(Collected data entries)
###

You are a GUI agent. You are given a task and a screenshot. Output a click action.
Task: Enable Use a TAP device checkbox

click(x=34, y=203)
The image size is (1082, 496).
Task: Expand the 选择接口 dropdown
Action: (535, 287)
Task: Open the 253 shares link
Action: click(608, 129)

###

* **Work instruction**:
Your answer should be the full set of records, printed exactly.

* **Answer to this exercise**:
You are a GUI agent. You are given a task and a screenshot. Output a click action.
Task: Enable Use a TAP device checkbox

click(x=34, y=203)
The image size is (1082, 496).
Task: Expand the 选择接口 dropdown
Action: (535, 287)
Task: Open the 253 shares link
Action: click(608, 129)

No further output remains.